Por um lado, a fome e a insegurança alimentar, que atinge em diferentes graus mais da metade da população brasileira. Por outro, o lobby da indústria de alimentos para a venda de produtos ultraprocessados, que oferecem baixo valor nutritivo a preços acessíveis.
"A gente chama de a dupla face da má alimentação ou da má nutrição", destaca Lilian Rahal, secretária de segurança alimentar do governo Lula, uma das entrevistadas no filme.
O documentário "Nutrição na Primeira Infância", que estreia através do canal do Brasil de Fato no Youtube, nesta sexta-feira (22), aponta três caminhos possíveis para solucionar essa questão: produção de alimentos saudáveis, renda digna e consumo consciente.
A produção reúne entrevistas com especialistas e apresenta o trabalho do Centro de Educação e Recuperação Nutricional (CREN), localizado na zona lesta da cidade de São Paulo.
“Insegurança alimentar é um conceito muito amplo, existem diversos fatores. Um deles é a falta do alimento e a busca pelos ultraprocessados, devido ao valor [mais acessível], aumentando os desvios nutricionais”, explicou Adolfo Mendonça, nutricionista do CREN.
A equipe também ouviu o relato de Letícia Menezes, mãe solo de três crianças, e que após o diagnóstico de baixa estatura, encaminhou sua filha Estela para atendimento pelo centro.
"Para as crianças, não. Não chega a falta para eles não. No caso, a gente deixa de comer para não faltar pra eles. Já chegou a acontecer sim", lamenta Letícia sobre o período em que sofreu com a insegurança alimentar, durante a pandemia de Covid-19. Foi nesse contexto em que descobriu a gravidez de Estela.
"Quanto mais crianças menores no domicílio, mais vulnerável é a família ao risco de insegurança alimentar e a fome", complementa Rahal.
Confira o documentário:
Os primeiros mil dias
Em 2022, o país voltou ao Mapa da Fome da ONU após 8 anos.
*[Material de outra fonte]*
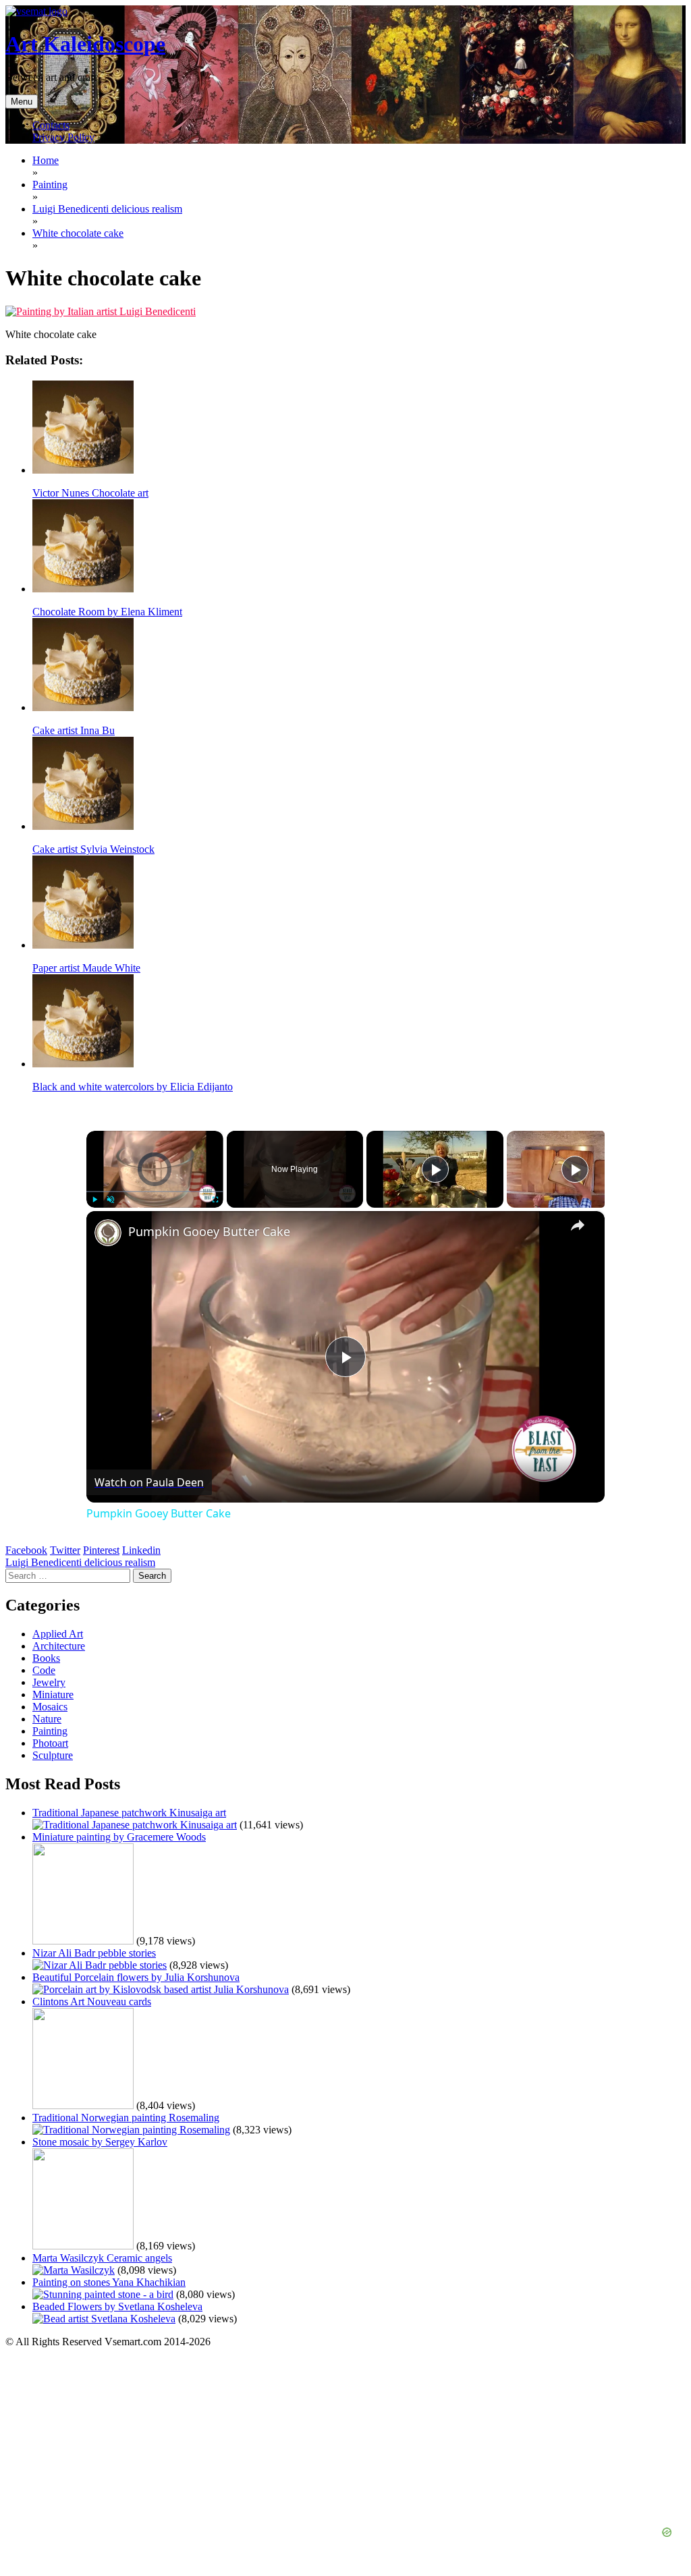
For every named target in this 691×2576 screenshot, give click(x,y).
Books (46, 1658)
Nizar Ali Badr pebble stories (94, 1953)
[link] (107, 1232)
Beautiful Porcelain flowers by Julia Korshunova (136, 1977)
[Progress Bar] (154, 1191)
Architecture (58, 1646)
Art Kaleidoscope (85, 44)
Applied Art (57, 1634)
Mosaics (49, 1706)
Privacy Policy (63, 137)
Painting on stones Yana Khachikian (109, 2282)
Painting (49, 1731)
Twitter (65, 1550)
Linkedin (141, 1550)
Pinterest (101, 1550)
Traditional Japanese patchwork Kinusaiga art (129, 1812)
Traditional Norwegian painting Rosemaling (125, 2117)
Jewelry (48, 1682)
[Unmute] (111, 1200)
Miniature (53, 1694)
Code (43, 1670)
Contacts (51, 125)
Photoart (50, 1743)
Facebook (26, 1550)
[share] (577, 1225)
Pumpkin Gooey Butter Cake (209, 1231)
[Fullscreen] (215, 1200)
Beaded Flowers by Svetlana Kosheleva (117, 2306)
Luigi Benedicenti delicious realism (80, 1562)
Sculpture (52, 1755)
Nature (46, 1719)
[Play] (94, 1200)
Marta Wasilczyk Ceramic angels (102, 2258)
No Brasil, estima-se que 2,2 milhões de crianças vivem em extrema pobreza.
Os especialistas ouvidos pelo Brasil de Fato explicam que todas as experiências que a criança tem em seus primeiros mil dias de vida ditam seu futuro e direcionam seus potenciais.
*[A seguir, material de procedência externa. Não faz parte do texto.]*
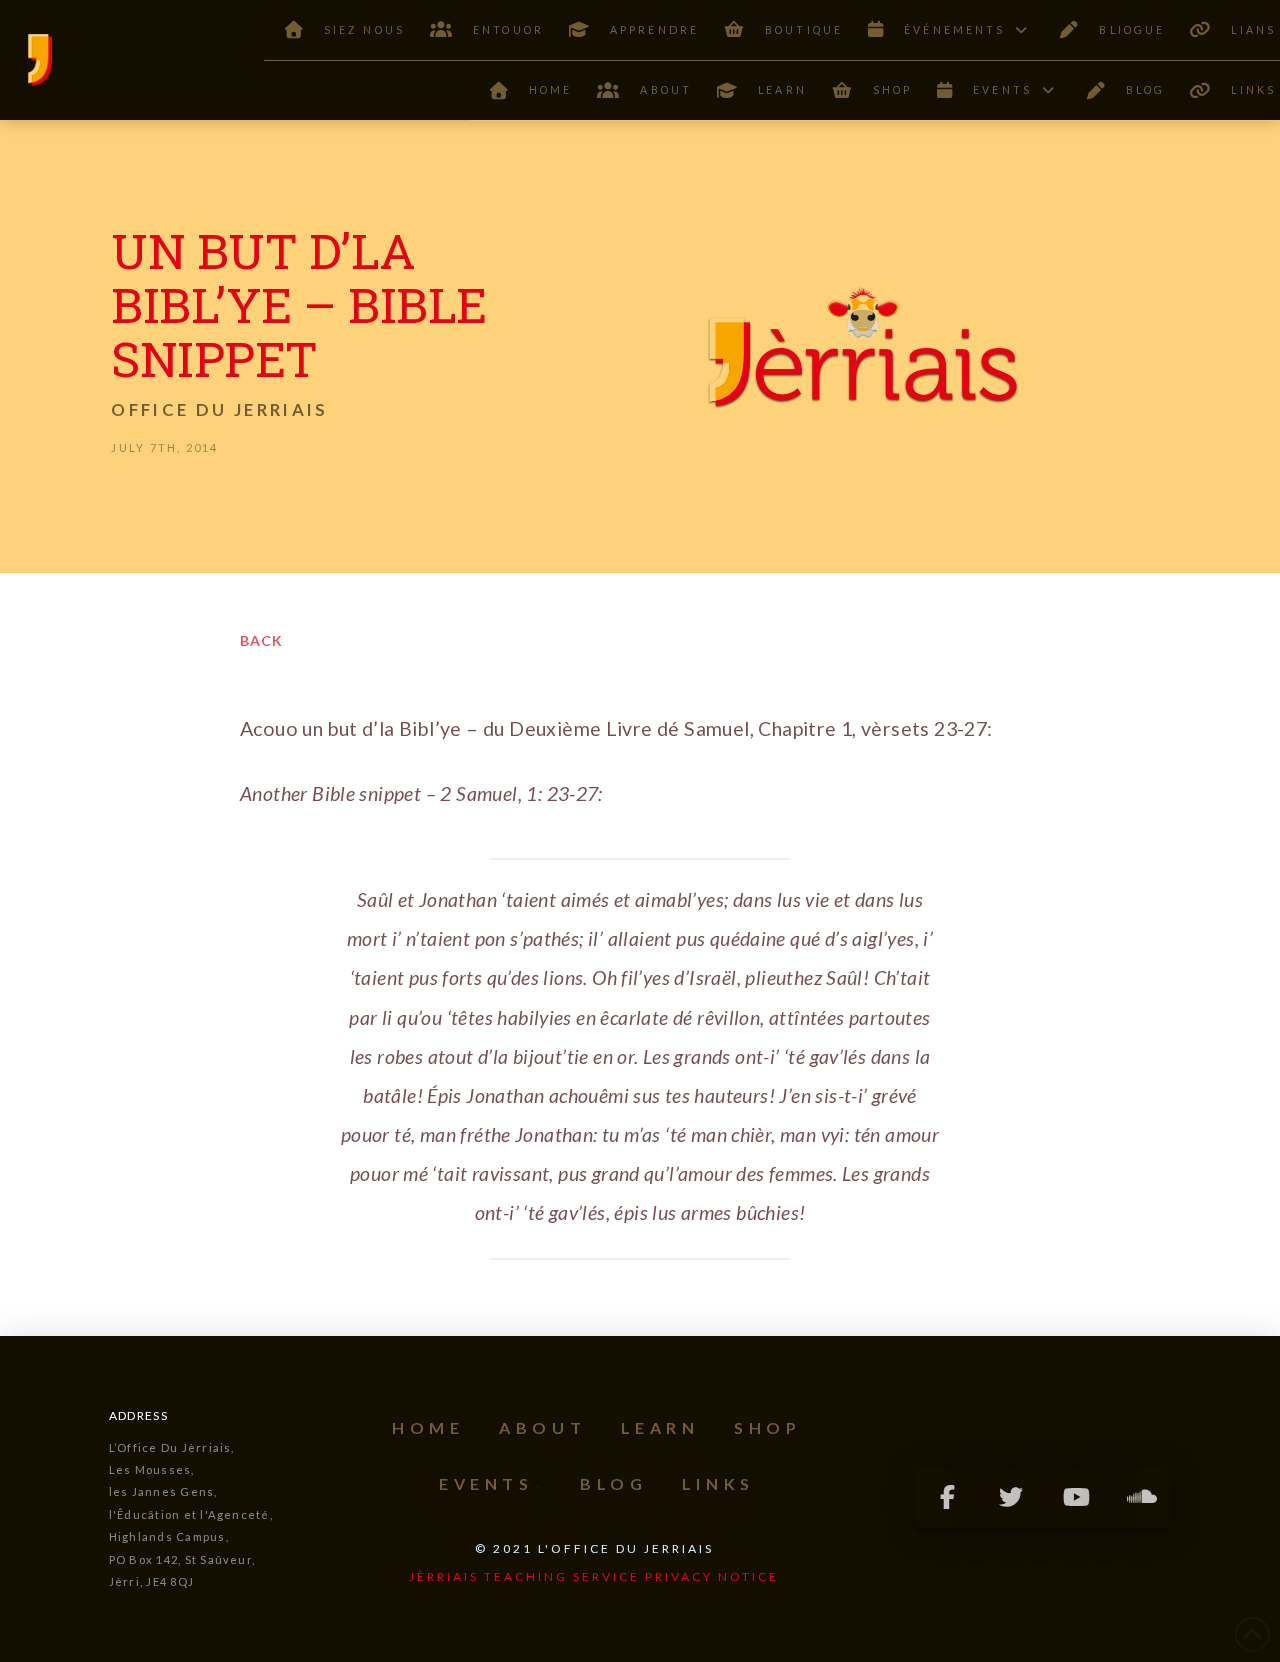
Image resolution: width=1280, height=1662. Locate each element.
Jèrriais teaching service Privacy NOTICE (594, 1576)
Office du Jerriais (219, 409)
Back (261, 640)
"Há uma relação estreita entre alimentação saudável, cuidados parentais e o desenvolvimento infantil", resume Paulo Basta, pesquisador da Fiocruz. Se até os 2 anos a criança não estiver bem nutrida, dificilmente seu quadro de saúde é reversível.
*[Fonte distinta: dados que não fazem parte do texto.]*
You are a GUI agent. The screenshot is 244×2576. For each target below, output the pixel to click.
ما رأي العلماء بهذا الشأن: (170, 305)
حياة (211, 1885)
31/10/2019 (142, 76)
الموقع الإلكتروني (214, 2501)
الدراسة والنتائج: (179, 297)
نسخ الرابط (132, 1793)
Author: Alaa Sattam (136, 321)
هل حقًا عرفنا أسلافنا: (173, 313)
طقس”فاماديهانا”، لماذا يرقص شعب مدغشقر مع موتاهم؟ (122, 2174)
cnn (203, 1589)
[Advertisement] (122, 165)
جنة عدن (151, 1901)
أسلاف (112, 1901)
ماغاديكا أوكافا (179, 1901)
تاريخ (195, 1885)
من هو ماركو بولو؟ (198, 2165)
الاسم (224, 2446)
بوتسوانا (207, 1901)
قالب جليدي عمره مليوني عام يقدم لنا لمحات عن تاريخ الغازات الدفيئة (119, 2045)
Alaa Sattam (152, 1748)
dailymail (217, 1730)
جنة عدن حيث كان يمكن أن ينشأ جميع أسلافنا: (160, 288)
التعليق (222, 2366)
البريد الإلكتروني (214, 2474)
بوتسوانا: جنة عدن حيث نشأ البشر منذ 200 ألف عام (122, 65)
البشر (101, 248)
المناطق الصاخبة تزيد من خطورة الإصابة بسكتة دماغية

Desembalar menos, descascar mais
Basta também critica o lobby da indústria de alimentos, que enriquece distribuindo ultraprocessados de forma capilarizada na sociedade. "Em qualquer vendinha você vai encontrar com facilidade um refrigerante, um biscoito recheado, ou um alimento ultraprocessado de qualquer natureza. Então, acabam sendo distribuídos com muita facilidade e com preços mais acessíveis, o que provoca a substituição do alimento tradicional pelo industrializado”, disse.
Letícia Zero, da Aliança pela Infância, complementa a crítica: “A narrativa que a indústria cria é super pesada. Tenta criar narrativas de afeto para vender esses alimentos ultraprocessados.”
Do campo para a mesa
No ano de 2021, houve lucro recorde sobre o mercado de commodities no Brasil. O país perdeu espaço de área plantada destinada a produção de alimentos que abastecem a população, para um domínio de plantio de grãos como o milho e a soja.
Políticas de incentivo à produção agrícola e a distribuição de alimentos in natura para a população, aliadas a programas de distribuição de renda, como o Bolsa Família, são essenciais para o combate a insegurança alimentar, aponta Rahal. Em 2023, o governo retomou o PAA (Programa de Aquisição de Alimentos), além de direcionar recursos para projetos como as cozinhas solidárias, que oferecem refeições para quem mais precisa.
Zero finaliza apontando a necessidade de nos entendermos como parte da natureza, e os benefícios de uma alimentação mais natural para as crianças. “A criança todo o tempo tem o poder de criação. Ela está o tempo todo imaginando e inventando novos mundos possíveis. Por isso é fundamental que a criança seja alimentada de maneira saudável com alimentos próximos à natureza. Porque é isso que dá pro corpo dela a potência de estar no mundo da melhor maneira possível.”